__Selected passage__
+ + + + + + +

Two local health care companies this month announced new president positions to guide their ambitious expansion efforts.
On June 14, Duarte-based cancer research and treatment institution City of Hope announced it had hired Philip Okala, chief operating officer at the University of Pennsylvania Health System, as the organization’s first system president. In his role, Okala will be responsible for City of Hope’s portfolio of clinical care and research entities.

In recent years City of Hope has grown far beyond its flagship campus in Duarte. It has expanded its clinical network in Southern California, and in 2016 acquired Phoenix-based Translational Genomics Research Institute. City of Hope is also investing $1 billion on a cancer treatment and hospital complex in Irvine. The first building, the Lennar Cancer Treatment Center, is set to open later this year; an inpatient hospital building is planned to open in 2025.

In December, the organization announced it was acquiring Boca Raton, Florida-based Cancer Treatment Centers of America in a deal reportedly worth about $400 million. Okala, who is scheduled to join City of Hope in September, will oversee all of these facilities and operations, as well as the medical foundation and clinical and research operations. He will report to Chief Executive Robert Stone.

“His (Okala’s) expertise will be immensely valuable as we further our goal to democratize cancer care and create a system that develops the next generation of research discoveries, treatment and care and makes them accessible to more patients, families and communities across the country,” Stone said in the hiring announcement.

Okala said this broader approach convinced him to leave the University of Pennsylvania.

+ + + + + + +

__Supplied records__
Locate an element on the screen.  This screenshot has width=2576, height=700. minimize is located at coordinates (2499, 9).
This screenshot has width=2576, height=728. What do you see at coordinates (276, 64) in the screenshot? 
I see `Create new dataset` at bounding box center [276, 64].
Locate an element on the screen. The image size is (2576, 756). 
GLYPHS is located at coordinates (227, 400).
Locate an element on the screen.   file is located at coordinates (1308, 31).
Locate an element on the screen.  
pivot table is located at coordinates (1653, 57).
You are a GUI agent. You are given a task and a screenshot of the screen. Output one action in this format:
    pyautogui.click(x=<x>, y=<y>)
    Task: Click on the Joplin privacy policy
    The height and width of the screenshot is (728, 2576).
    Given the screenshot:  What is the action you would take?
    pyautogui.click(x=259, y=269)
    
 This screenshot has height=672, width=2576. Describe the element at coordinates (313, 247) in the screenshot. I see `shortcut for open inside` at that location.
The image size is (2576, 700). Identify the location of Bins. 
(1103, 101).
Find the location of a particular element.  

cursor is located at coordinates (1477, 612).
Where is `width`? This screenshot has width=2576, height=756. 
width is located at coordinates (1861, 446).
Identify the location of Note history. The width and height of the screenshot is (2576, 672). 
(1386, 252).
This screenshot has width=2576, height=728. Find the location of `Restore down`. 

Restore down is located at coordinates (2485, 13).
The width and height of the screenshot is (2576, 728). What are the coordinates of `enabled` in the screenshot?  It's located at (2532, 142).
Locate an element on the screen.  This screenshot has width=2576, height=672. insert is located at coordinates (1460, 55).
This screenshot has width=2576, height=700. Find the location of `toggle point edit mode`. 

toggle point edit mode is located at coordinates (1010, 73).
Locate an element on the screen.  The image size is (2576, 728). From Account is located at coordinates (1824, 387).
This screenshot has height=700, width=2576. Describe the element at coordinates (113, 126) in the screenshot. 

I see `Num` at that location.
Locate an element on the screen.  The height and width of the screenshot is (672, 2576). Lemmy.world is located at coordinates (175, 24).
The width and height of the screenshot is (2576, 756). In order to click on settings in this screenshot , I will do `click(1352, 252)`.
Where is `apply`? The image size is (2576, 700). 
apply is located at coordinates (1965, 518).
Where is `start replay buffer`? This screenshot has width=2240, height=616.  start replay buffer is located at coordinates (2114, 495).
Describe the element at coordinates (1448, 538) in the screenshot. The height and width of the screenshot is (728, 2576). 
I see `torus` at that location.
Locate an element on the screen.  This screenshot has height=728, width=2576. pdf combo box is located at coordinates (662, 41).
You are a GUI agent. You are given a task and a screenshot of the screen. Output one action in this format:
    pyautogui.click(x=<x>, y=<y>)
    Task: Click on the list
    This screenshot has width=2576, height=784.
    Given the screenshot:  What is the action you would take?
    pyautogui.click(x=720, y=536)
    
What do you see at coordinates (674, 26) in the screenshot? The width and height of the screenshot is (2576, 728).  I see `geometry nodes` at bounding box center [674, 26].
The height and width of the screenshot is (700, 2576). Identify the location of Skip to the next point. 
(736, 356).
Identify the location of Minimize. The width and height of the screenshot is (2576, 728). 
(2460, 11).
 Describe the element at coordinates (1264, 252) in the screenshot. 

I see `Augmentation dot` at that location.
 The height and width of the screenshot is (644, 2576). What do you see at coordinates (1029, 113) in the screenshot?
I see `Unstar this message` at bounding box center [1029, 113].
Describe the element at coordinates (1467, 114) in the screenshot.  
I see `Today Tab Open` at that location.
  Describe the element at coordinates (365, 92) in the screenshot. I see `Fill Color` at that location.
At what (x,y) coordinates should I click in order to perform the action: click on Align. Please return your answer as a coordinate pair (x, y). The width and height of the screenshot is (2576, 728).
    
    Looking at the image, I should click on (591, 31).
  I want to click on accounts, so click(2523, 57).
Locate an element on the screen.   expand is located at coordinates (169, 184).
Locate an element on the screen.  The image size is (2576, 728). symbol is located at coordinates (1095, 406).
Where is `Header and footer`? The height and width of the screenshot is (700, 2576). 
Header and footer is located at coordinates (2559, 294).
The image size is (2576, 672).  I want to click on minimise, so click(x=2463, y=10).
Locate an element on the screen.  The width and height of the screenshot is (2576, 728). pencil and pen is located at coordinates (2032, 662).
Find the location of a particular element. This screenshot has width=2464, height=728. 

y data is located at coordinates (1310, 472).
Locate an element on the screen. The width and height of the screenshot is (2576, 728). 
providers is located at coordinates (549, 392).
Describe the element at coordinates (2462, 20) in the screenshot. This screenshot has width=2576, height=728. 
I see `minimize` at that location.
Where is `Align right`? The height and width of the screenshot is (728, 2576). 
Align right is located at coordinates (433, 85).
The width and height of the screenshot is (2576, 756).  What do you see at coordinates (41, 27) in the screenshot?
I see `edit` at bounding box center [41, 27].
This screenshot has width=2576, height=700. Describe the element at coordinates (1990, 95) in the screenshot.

+ + + + + + +

__Problem 1__
According to the article about City of Hope's new system president, in what month is Philip Okala scheduled to join the organization?
__Problem 2__
Write the next part of the article about City of Hope's new system president, picking up right after its final sentence.
The records are separate material and have no connection to the article about City of Hope's new system president.

__Exercise answer 1__
September

__Exercise answer 2__
“City of Hope’s vision to make cancer care more accessible to more people across the country is part of what really attracted me and got me excited about the opportunity,” he said.

Just two days after the Okala announcement, Santa Monica-based TigerConnect, a clinical collaboration platform, on June 16 announced the appointment of Melissa Bell as its first president. She began her duties on June 1 and is responsible for sales, marketing, revenue operations, solution design and clinical consulting; she reports directly to Chief Executive Brad Brooks, TigerConnect uses a cloud-based communications and workflow platform that enables doctors, medical specialists, nurses, home health care providers, patients and administrative personnel to share information such as appointments, diagnoses, medication prescriptions and usage, as well as procedures performed.

Bell is the latest in a series of hires TigerConnect made in recent months as it embarks on what it calls “aggressive growth” in the second half of this year. The growth strategy stems from a $300 million investment announced Jan. 11 from New York private equity firm Vista Equity Partners. Among the other recent hires: a new chief revenue officer and a vice president of strategic programs.